The castle was originally built in 1330, by Ōtomo Sadatoshi, Constable (shugo) of Bungo Province, as a show of support to the Tachibana clan. Since it was in a tactically powerful location, looking down upon the port town of Hakata, the castle was fought over throughout the Sengoku period by the Ōtomo, Ōuchi, and Mōri clans.

In one of the more significant sieges, the Ōtomo clan lost the castle to the Mōri clan in 1569, who had become one of the most skilled and powerful clans in the field of naval warfare; their use of Western-style cannon granted them a large advantage in this battle. They abandoned it soon afterwards, however, following a defeat at Tatarahama to an allied Ōtomo-Amago clan force.

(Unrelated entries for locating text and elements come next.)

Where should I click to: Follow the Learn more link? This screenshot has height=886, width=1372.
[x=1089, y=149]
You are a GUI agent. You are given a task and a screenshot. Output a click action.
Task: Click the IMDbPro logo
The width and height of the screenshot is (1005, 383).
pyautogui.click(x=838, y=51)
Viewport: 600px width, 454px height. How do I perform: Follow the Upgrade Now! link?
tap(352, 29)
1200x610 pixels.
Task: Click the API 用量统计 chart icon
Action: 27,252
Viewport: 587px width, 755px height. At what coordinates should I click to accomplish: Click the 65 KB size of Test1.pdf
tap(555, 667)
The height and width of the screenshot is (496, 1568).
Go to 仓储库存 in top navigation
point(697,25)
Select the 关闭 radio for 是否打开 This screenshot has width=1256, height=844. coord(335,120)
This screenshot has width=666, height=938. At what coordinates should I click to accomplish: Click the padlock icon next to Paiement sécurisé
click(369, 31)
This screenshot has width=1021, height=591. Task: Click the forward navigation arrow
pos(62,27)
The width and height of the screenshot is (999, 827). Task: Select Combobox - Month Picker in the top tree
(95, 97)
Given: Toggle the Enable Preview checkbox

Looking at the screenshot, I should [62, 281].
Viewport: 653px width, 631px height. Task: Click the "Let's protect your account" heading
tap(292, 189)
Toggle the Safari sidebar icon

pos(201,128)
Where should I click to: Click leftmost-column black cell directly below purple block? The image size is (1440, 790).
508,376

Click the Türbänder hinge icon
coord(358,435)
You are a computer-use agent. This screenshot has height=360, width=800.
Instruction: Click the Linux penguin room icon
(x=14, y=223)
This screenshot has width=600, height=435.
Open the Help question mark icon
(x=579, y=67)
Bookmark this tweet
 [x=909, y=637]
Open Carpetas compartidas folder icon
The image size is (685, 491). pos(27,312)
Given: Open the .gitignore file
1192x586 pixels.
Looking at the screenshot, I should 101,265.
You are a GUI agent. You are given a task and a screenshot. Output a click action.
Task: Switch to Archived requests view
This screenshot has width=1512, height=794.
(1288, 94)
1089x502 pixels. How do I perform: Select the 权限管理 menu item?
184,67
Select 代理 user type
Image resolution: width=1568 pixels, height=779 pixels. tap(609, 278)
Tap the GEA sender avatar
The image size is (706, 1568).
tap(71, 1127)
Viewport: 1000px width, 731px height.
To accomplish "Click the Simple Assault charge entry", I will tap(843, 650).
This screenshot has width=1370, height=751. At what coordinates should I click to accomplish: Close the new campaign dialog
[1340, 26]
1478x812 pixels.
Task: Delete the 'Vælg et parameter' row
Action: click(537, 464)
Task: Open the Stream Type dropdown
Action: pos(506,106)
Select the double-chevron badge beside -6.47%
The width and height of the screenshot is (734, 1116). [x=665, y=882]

The castle was besieged once more, in 1586, by the Shimazu family; the castle's lord at the time was Tachibana Muneshige. However, the Shimazu would fail in their siege and Muneshige successfully defended the castle. Soon after, Toyotomi Hideyoshi would arrive and launch his Kyūshū Campaign, which he would also gain the assistance of the Ōtomo. After Hideyoshi's conquest of Kyūshū ended with the surrender of the Shimazu, Muneshige and his clan were given Yanagawa castle, whereas Tachibana Castle would be entrusted in the care of Kobayakawa Takakage.

A little over a decade later, at the beginning of the Edo period, Tachibana was largely destroyed and dismantled, much of the stone going into the construction of Fukuoka Castle. Today, remnants of the honmaru (central keep), the wells and waterworks survive.